Dataset scanning is the editor workflow that makes Rime feel different from editing YAML alone. Every table-producing node can be inspected as a concrete dataset: shape, columns, samples, profiles, and the script or expression that produced it.

Rime Editor table preview focused on sampled patient rows and column profile cards.

The selected node panel should make the output legible before you read any code:

SurfaceWhy it matters
Shape tupleThe fastest signal that a node changed row or column count
Cache/run stateExplains whether you are seeing fresh output or a cached artifact
Column profilesShows type, nulls, cardinality, and distribution hints
Row sampleLets you inspect real values without opening a notebook
Source/configKeeps the SQL, script, expression, or YAML beside the data it produced

The point is not to replace analysis. The point is to make obvious pipeline mistakes visible immediately: empty cohorts, exploded joins, unexpected nulls, accidental wide pivots, or feature columns with nonsense ranges.

Source nodes should show file path, inferred shape, sampled rows, and column profiles. For CSVs, check whether numeric-looking columns inferred correctly and whether empty strings became null.

Filters should make row-count loss obvious. A filter that keeps zero rows may be logically valid, but it usually deserves a second look before downstream stats run.

- id: repeat_visitors
kind: filter
inputs: [risk_index]
expr: "[n_visits] >= 1"

Derived columns should be easy to find in the preview. Inspect the new column’s profile before trusting downstream results.

- id: lab_load
kind: derive
inputs: [patient_lab_wide]
as: lab_load
expr: "[crp_mean] * [ldl_max] / 1000.0"

Joins deserve row-count attention.

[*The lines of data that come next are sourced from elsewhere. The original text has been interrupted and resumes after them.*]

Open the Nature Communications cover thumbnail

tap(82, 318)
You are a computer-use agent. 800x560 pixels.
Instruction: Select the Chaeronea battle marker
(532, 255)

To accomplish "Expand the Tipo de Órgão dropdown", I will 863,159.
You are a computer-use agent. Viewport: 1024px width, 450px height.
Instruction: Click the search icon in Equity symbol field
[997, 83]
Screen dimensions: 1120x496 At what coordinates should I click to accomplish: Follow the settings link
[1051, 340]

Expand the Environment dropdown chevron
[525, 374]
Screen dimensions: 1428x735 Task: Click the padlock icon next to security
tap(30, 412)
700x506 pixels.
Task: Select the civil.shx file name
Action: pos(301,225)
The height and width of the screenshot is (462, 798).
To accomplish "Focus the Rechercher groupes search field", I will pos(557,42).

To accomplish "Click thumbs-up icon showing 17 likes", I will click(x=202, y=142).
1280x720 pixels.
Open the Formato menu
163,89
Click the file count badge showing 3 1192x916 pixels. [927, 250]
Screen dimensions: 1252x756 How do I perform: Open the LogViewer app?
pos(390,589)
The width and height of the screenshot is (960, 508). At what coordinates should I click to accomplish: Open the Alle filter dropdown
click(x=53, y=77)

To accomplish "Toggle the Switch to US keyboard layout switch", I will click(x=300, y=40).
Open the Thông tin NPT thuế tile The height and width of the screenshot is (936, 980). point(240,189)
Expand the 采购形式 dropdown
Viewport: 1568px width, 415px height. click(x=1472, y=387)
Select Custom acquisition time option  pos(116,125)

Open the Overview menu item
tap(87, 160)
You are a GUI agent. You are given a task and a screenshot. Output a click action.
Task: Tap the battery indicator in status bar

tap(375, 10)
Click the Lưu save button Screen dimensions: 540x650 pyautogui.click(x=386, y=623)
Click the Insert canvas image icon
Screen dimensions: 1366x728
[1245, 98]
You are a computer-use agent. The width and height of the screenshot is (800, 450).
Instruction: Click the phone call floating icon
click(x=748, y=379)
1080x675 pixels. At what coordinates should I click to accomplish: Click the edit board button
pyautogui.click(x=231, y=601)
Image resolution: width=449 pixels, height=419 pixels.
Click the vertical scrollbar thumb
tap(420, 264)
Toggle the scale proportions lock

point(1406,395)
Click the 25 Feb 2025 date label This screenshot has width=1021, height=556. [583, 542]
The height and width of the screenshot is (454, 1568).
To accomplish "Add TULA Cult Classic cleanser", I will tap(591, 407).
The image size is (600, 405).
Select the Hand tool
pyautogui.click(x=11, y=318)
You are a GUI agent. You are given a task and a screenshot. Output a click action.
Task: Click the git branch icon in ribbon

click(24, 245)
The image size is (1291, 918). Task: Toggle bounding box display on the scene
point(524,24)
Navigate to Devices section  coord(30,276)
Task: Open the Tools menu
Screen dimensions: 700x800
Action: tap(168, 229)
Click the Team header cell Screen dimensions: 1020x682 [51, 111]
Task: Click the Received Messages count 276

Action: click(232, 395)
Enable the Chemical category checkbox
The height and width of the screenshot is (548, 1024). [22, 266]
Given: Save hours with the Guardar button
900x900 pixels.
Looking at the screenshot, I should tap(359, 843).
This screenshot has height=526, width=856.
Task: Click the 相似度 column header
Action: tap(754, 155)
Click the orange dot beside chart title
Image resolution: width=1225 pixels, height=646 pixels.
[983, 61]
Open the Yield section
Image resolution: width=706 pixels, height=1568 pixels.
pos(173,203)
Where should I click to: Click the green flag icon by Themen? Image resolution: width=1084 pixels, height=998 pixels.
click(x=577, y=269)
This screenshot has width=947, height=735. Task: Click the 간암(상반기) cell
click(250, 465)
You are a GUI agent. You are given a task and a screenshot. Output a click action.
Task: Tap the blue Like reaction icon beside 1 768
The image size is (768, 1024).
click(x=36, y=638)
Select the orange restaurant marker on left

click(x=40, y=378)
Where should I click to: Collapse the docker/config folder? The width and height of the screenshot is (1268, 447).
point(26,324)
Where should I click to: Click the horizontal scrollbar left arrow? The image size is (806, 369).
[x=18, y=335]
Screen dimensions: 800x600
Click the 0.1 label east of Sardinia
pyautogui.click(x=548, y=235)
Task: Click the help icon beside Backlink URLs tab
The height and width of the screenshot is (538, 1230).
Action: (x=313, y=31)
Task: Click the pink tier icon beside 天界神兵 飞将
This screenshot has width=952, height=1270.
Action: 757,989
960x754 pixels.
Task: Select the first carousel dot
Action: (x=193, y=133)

If an inner join unexpectedly shrinks the table, inspect key coverage. If a left join expands rows, check for many-to-many matches.

Aggregate and pivot nodes usually change shape dramatically. The output column names are part of the review: aliases like [mean_risk_index] should read like report-ready metrics.

Focused table sample showing patient identifiers, demographics, and lab columns.

Column profiles are useful because they compress a lot of context:

  • null count can reveal failed joins or missing source values
  • cardinality distinguishes IDs from low-cardinality groups
  • numeric distributions make outliers and impossible values visible
  • type hints show whether a field is usable in expression nodes and statistical nodes

When a node uses the expression language, profiles are often the quickest way to decide whether the formula made sense.

A good Rime workflow is:

  1. Use core nodes for visible transformations.
  2. Scan each output as it changes.
  3. Drop to SQL/Python/R/JavaScript only when the core-node expression would be harder to review than code.
  4. Return to the scan surface after the script node runs.

The editor is not trying to hide code. It is trying to keep code and data side by side.